Sorry for late reply. (Thanks to dck for in-depth reply.)
First, a disclaimer: I am hopelessly biased on this topic, because (1) labyrinths were the blueprint when I suggested portal vaults, (2) labyrinths are both the mythical source for minotaurs and also Crawl's source for this monster-equivalent of a player species, (3) I always liked to solve mazes. This is why I much rather think about how to improve labyrinths than support outright removal.
Second, a reassessment: the main advantages of timed portal vaults (besides the minor ones of: sources of theme; portal race choices and general niftiness, especially relevant in the early game) are that you only have attempt, cannot prepare very much and that the portal vault can change some rules.
Labyrinths change game rules but not very efficiently. As a theoretical exercise, would a 10x10 room be interesting where you enter and face the minotaur right away? I'd think so, assuming that the portal comes up early enough (something we have under control) -- i.e. the minotaur should be a very strong (possibly OOD) enemy by the time you meet him. Your task is assessing whether you can beef up yourself enough for that single fight.
The current labyrinth is just like this, only that you have the prefix of running through the maze. I think this is where most consternation comes from. So the real question if running through mazes can be made more interesting.
If not, we could just make labyrinths really small vaults. For flavour, there'd be a thin layer of maze-y structures, but you'd get to the minotaur right away.
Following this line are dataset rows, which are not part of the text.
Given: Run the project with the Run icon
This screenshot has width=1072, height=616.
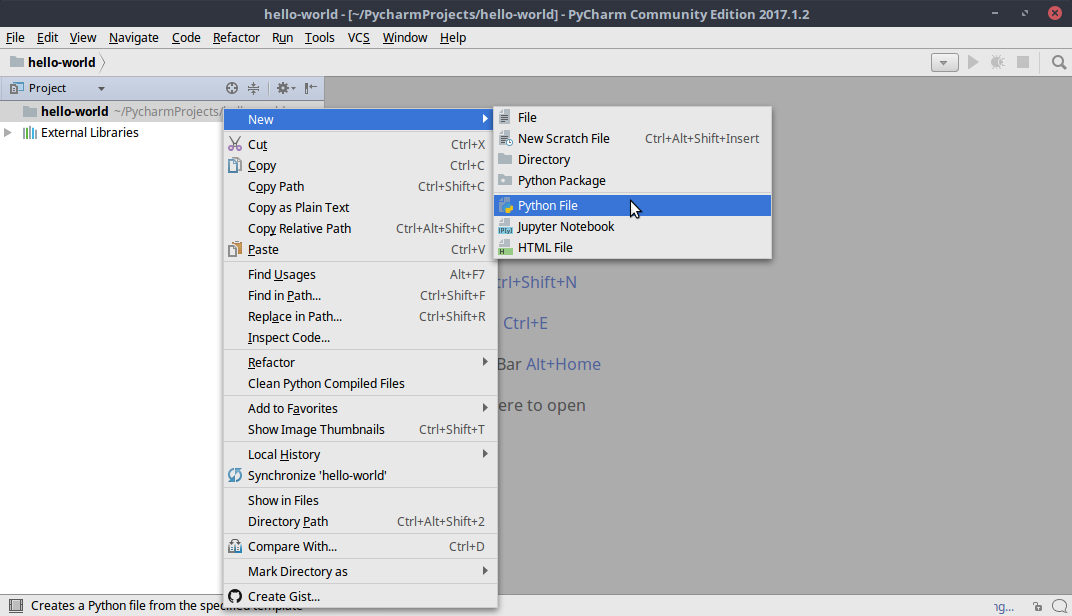Looking at the screenshot, I should pos(972,61).
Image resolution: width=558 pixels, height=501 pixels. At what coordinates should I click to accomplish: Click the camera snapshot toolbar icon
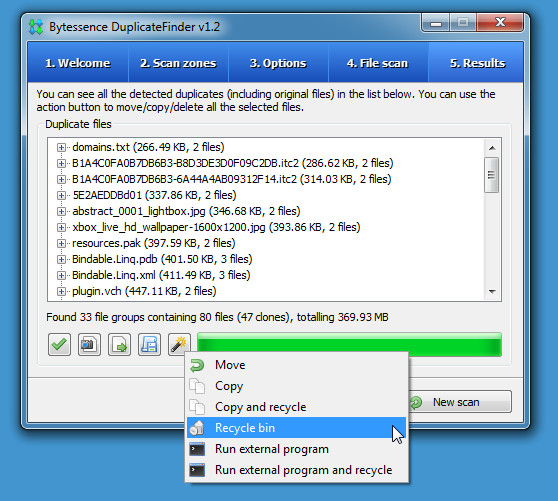[x=89, y=344]
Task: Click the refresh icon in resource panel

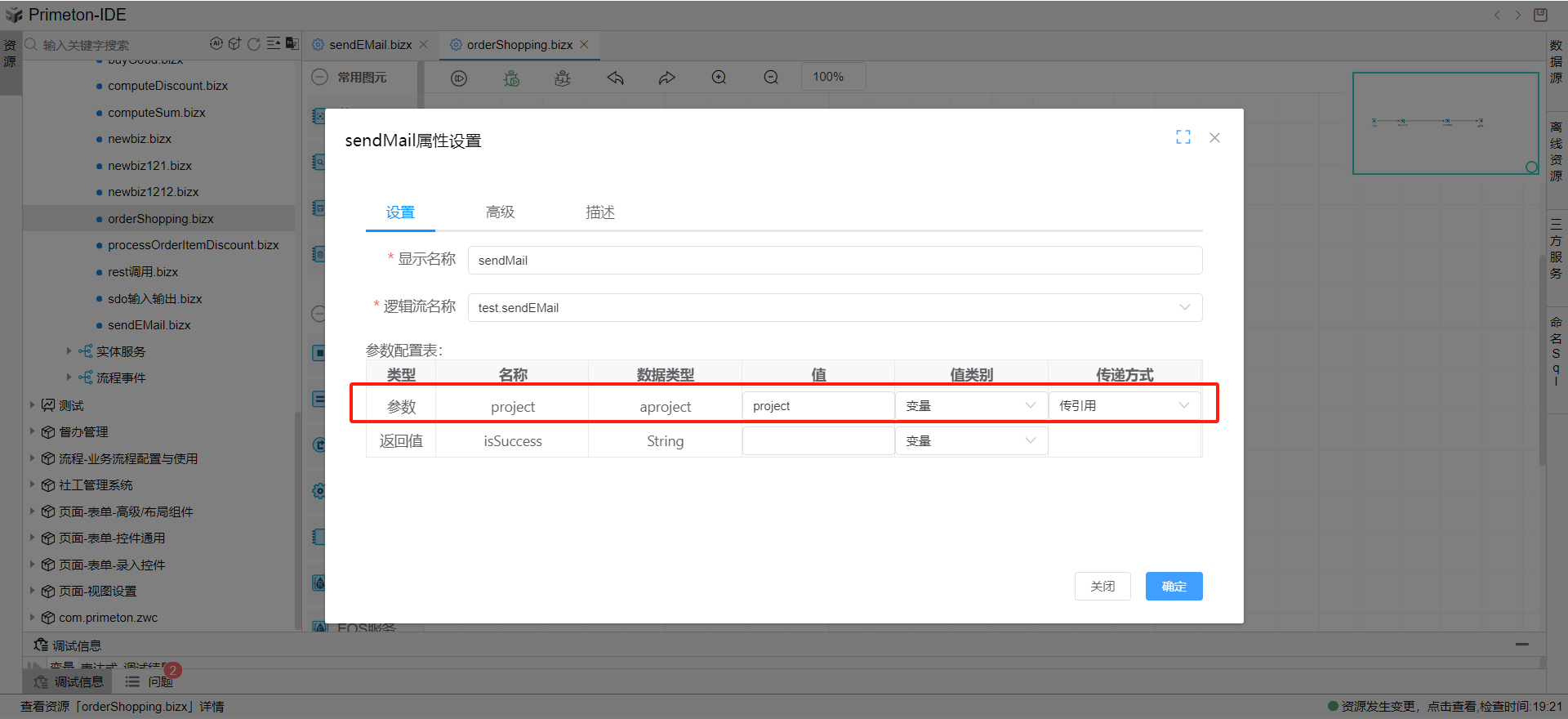Action: 254,44
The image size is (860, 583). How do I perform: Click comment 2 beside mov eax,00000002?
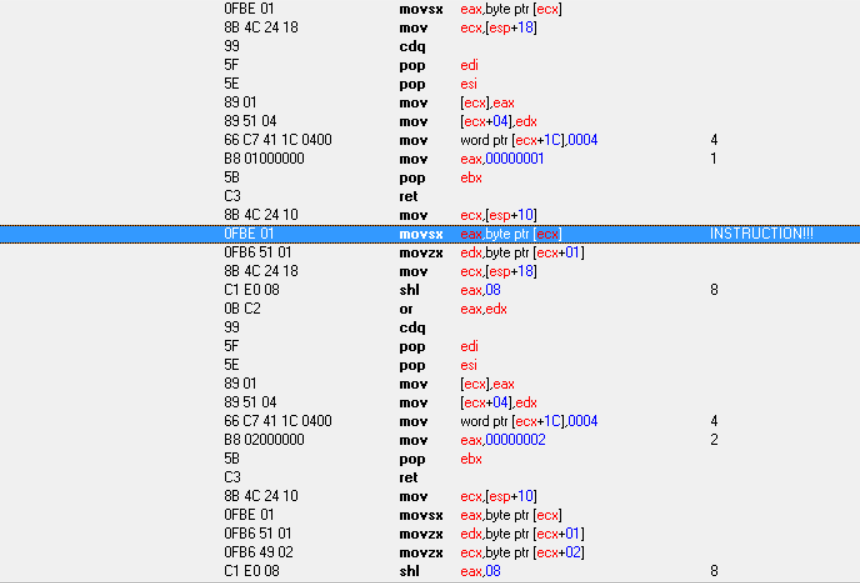pos(714,440)
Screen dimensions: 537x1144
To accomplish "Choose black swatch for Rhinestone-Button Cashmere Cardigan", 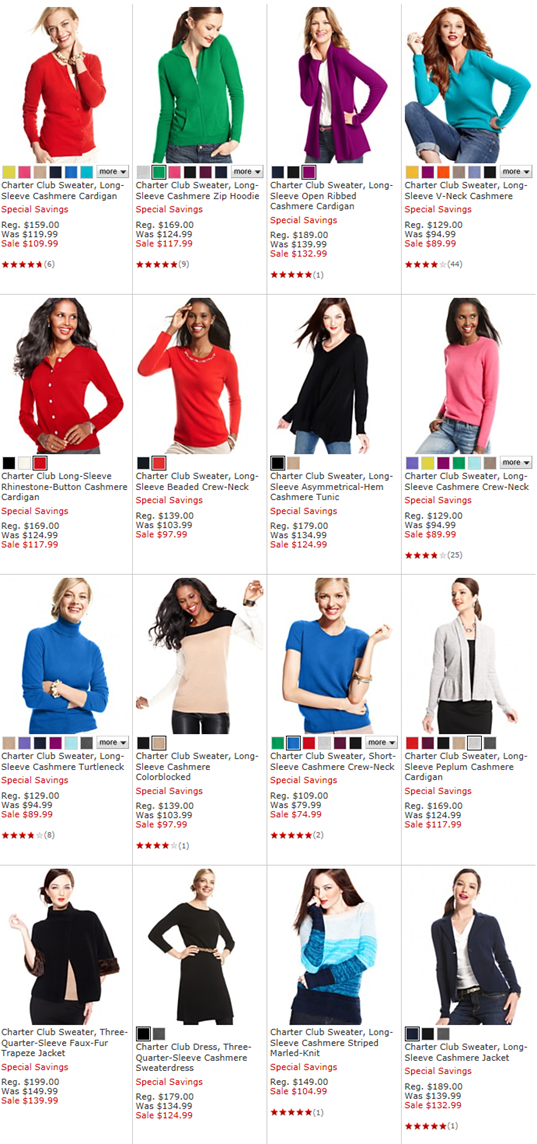I will click(9, 463).
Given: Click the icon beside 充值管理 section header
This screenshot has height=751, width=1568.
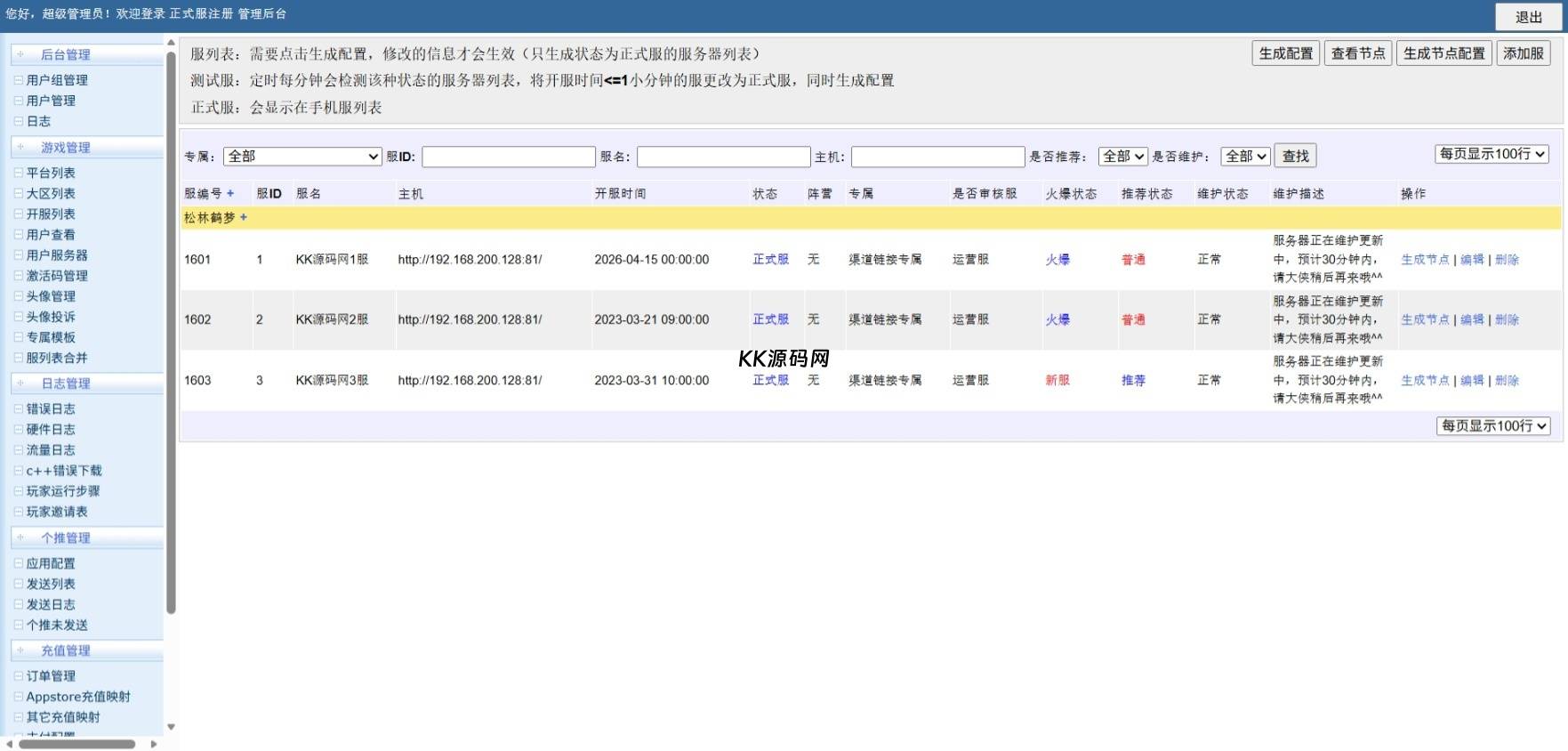Looking at the screenshot, I should click(x=20, y=650).
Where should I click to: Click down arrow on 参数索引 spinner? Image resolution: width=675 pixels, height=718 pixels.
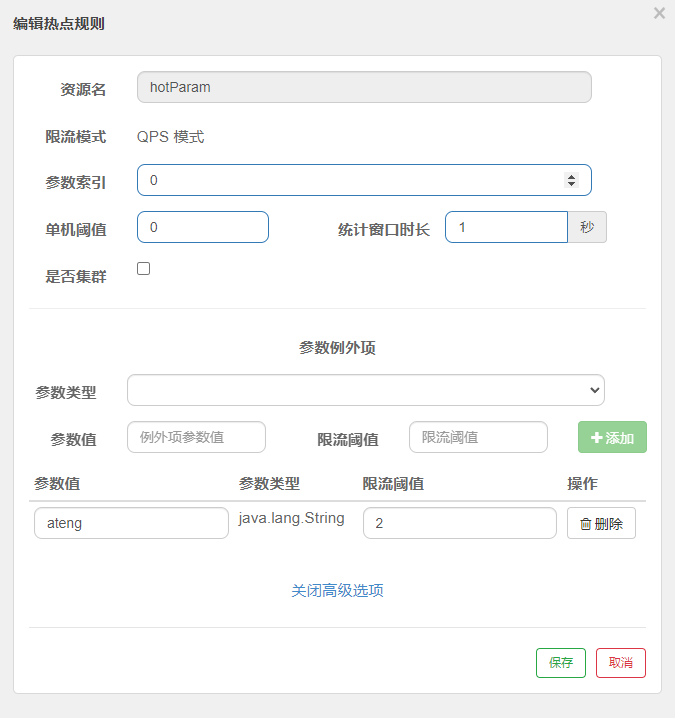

With this, we'd keep the source of a player monster and the tactical challenge would be preserved. In my opinion, this is a fallback position we always have at our disposal.
Now some ideas before such measures:
- I don't think that starvation is an interesting death, even if it happens very rarely. Therefore I suggest that you're just dispelled as soon as you hit the starving status (don't worry, a thematic reason for this can be found).
- With that out of the way, we can be more drastic about having the player pay with food. E.g. increased hunger (disabling sustenance if we want), and sending more hungry ghosts and harpies at the player.
- These monsters emanate from the minotaur and get to you using the shortest path (i.e. they don't wander around in the maze, they hunt you). The minotaur could be one of them (he, or a replacement, will be at the lair once you get there). We can be nice and mark the floor squares of the last ten or so steps these monsters took -- this way you get clues about how to get to the minotaur.
- The minotaur could get stronger the more minions he sends out. (For example, have a chance to be awake, pick up loot items, "find" a monster-usable potion.)
I believe that there is some (not too much) skill in doing these mazes. However, you can use resources to speed it up (so far digging & disintegration; if we replace some walls with lava, there would be flight; another option are pre-detected strong mimics: you cannot harm them from afar and they'll fight if you come near, but if you kill them, there's a hole in the wall).
Making the maze more of a race (I've tried to hint at how this could be done) has the effect that manual movement is definitely better than autoexplore. In other words, there would now be a gameplay reason to disable autoexplore, rather than "we don't want you to get to the battle at the push of a button and the expense of half a ration". You want to be quick, and autoexplore cannot decide for you if you want to use digging/disintegration or take on this mimic.
Final disclaimer: I don't really expect to convince hardened labyrinth-haters by this. I am just thinking about ways which might make me enjoy labyrinths more (and as I said, I already enjoy going through them -- it never takes me long, but I admit they don't pose decisions before the battle).
By the way, more vaults are always good. They make it easier to navigate the maze (for mnemonic and for layout reasons) but I'd advise against many loot-heavy vaults. We don't want to encourage players to fully explore labyrinths: they are supposed to find the minotaur and fight him.